If you do not want to be an active researcher and study your case subjects, you can always analyze previously gathered data. In order to do this, find all the bibliography on the subject you are studying, and prepare a certain question that needs answering. The material is still unlikely to give you ready statistics or graphs with such data, but it will provide different kinds of data that you will then gather into visually pleasing pie charts, graphs, tables, helping the reader see the point you are trying to make. You can find out surprising things using that methods, juxtaposing different numbers and data. However, be careful of not falling into the logical trap of false analogy or of drawing conclusions between unrelated subjects.

Qualitative Research Methods

Qualitative research dissertation focuses on another approach to research. Instead of drawing conclusions from numbers, collected statistical data or graphs, you should focus on the qualitative aspect of the research. These methods help a researcher interpret the data, drawing on some common themes, looking into the quality of their findings, and assessing some personal cases, studies, processes that are not drawn on quantitative data.
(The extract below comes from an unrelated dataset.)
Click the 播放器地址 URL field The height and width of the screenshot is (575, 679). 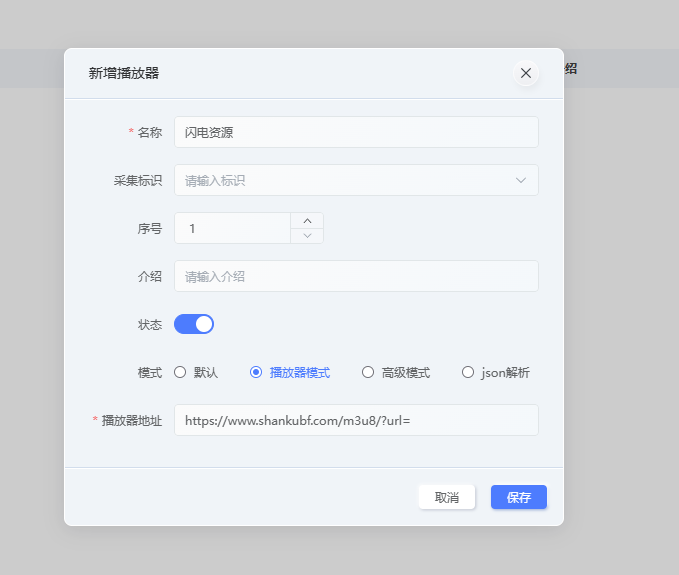tap(355, 420)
The conclusions made from such research are tentative, but that does not mean that it can be brushed off. Psychology is an example of a field of application of such methods.

Personal Interviews

The best way to gather qualitative data is to focus on the person who is the object of your study. In such case, you will collect extensive data that you can use. For example, if you are studying bilingualism in second-generation immigrants, it will help to find someone who is a second-generation immigrant and conduct an in-depth interview about this person’s experience and language skills, finding out whether they developed both languages equally or not, and so on.

Focus Groups

Dartboard

If you are writing a dissertation on marketing, the focus group method can be very useful. It is a way to find out why, how, and what, but only within a particular target group. If you research what kind of commercials appeal to black women in their 40s and why, this method is ideal. You do not have to meet the target people in person. Just register on special websites that give you an opportunity to send out a questionnaire to them. However, beware that this method may be expensive.

Participant Observation

The participant observation method allows you to study your participant’s behaviors in the natural setting. It can be anything, from a classroom, to a city, to a certain location. It can be tricky to organize, but it helps to effectively draw conclusions about the subject’s motivations, moods, behavior patterns, and so on.

Text Analysis

This method is also qualitative and deals with the interpretation of texts. Indeed, in literature it is sometimes hard to use quantity to draw conclusions, as it is a rather subjective discipline. Through text analysis we can draw conclusions on the author’s intentions, on the historical settings, on the language patterns that reflect the subconscious of people groups.